## EXCERPT
2020 was an interesting year for markets, as the onset of the coronavirus caused a market dislocation in March and April. Still, indexes eventually recovered, with the S&P 500 Index finishing up 18.4% on the year and the technology-dominated Nasdaq Composite posting a total return of 43.6%. 2020 also represented a banner year for special purpose acquisition companies (SPACs). A SPAC, sometimes referred to as a “blank check” company, is a public investment vehicle created to acquire and merge with a private company. As the SPAC is a holding company, rather than an operational business, the filing and completion of documents are simpler than with a traditional initial public offering (IPO). The SPAC sponsor will also host a roadshow, showcasing management’s ability to find an attractive acquisition target. The sponsor, generally a hedge fund or private equity firm, receives a fee (or “promote”) equal to 20% of the shares for putting up capital to fund various transaction and reporting costs while evaluating merger targets. A SPAC theoretically could buy a company in any sector or industry. However, many will choose a target industry before the IPO, ideally one where management has proven success.
Once a SPAC is formed, the sponsor will have 24 months to identify a “target,” or a company the sponsor finds attractive. In exchange for their investment, public shareholders of the SPAC receive a redeemable common share, a warrant and occasionally the right to a fraction of a share. In the IPO (or “de-SPAC”), the common shares will normally price at $10 and the warrants will have an exercise price of $11.50. However, this can scale up or down based on how much capital the sponsor is looking to raise. If the sponsor fails to identify a target within the 24-month window, the entity will liquidate and return all funds to shareholders, plus interest.
The benefits of a SPAC for companies, investors and sponsors can be significant. For a target company, closing a deal is typically much quicker and more certain than with a traditional IPO, and some companies may find a strategic partnership with a sponsor worthwhile despite the large fees. For investors, many can’t get access to traditional IPOs and SPAC shareholders are allowed to redeem their shares in full, plus interest, if a sponsor can’t find a suitable acquisition target. For sponsors, there is upside potential in the SPAC shares post-IPO, which can lead to large gains as well as gifting sponsors with access to high-quality private companies. A number of businesses going public via SPAC have been largely venture capital- and private equity-backed companies poised for further growth, and the SPAC structure offers these companies an opportunity to partner with an experienced sponsor while raising capital quickly through the public markets. Finally, the valuation at which these businesses can go public via a SPAC may be more attractive than through a traditional IPO process.

## THE PROBLEM
Write out the part of the passage on SPACs that opens with the words containing "Once a SPAC" and closes with "shareholders, plus interest.". The records below come from a different source than the text.

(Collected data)
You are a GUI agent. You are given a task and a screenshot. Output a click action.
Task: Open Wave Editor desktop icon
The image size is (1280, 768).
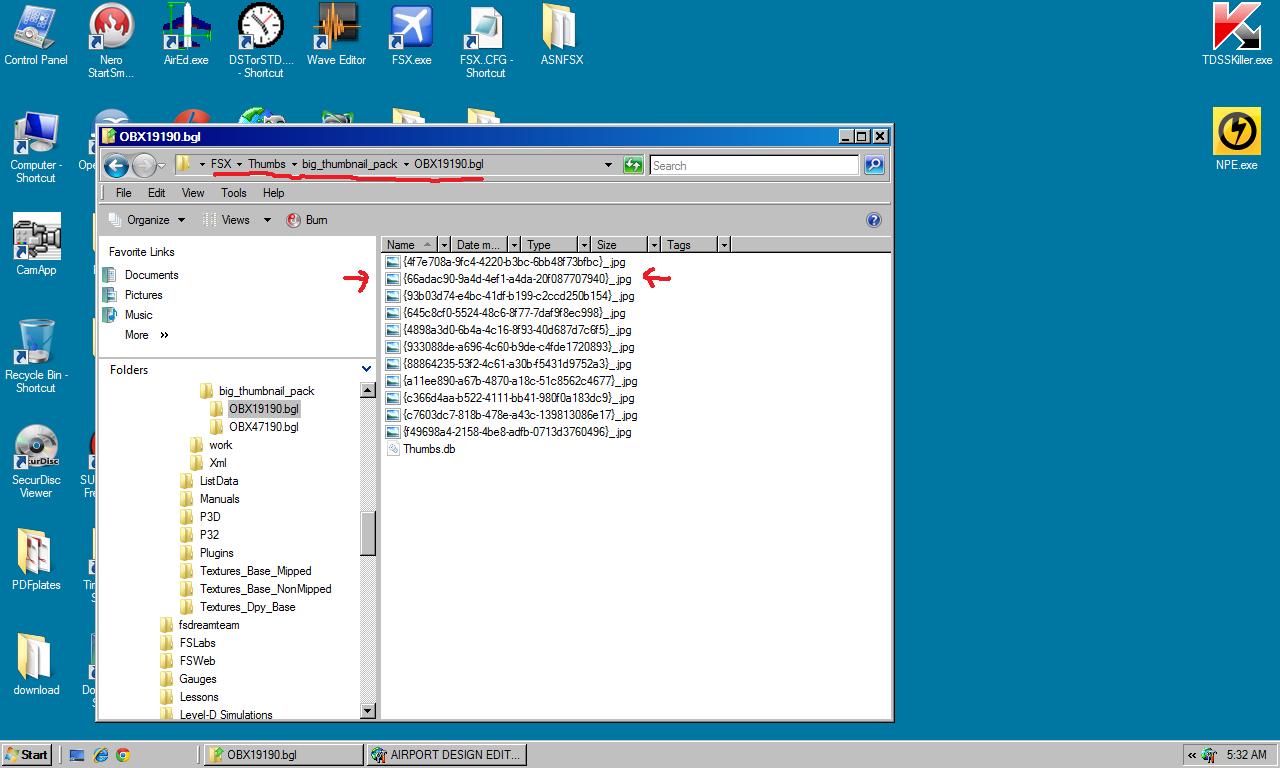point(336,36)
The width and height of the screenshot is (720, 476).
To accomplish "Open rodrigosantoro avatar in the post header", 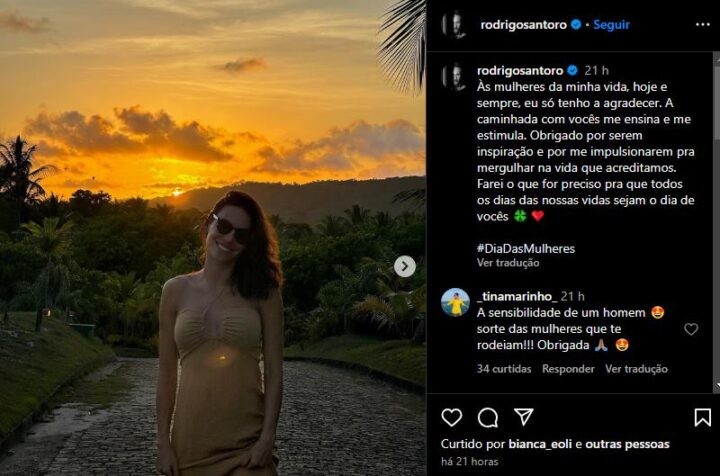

## RESPONSE AREA
Once a SPAC is formed, the sponsor will have 24 months to identify a “target,” or a company the sponsor finds attractive. In exchange for their investment, public shareholders of the SPAC receive a redeemable common share, a warrant and occasionally the right to a fraction of a share. In the IPO (or “de-SPAC”), the common shares will normally price at $10 and the warrants will have an exercise price of $11.50. However, this can scale up or down based on how much capital the sponsor is looking to raise. If the sponsor fails to identify a target within the 24-month window, the entity will liquidate and return all funds to shareholders, plus interest.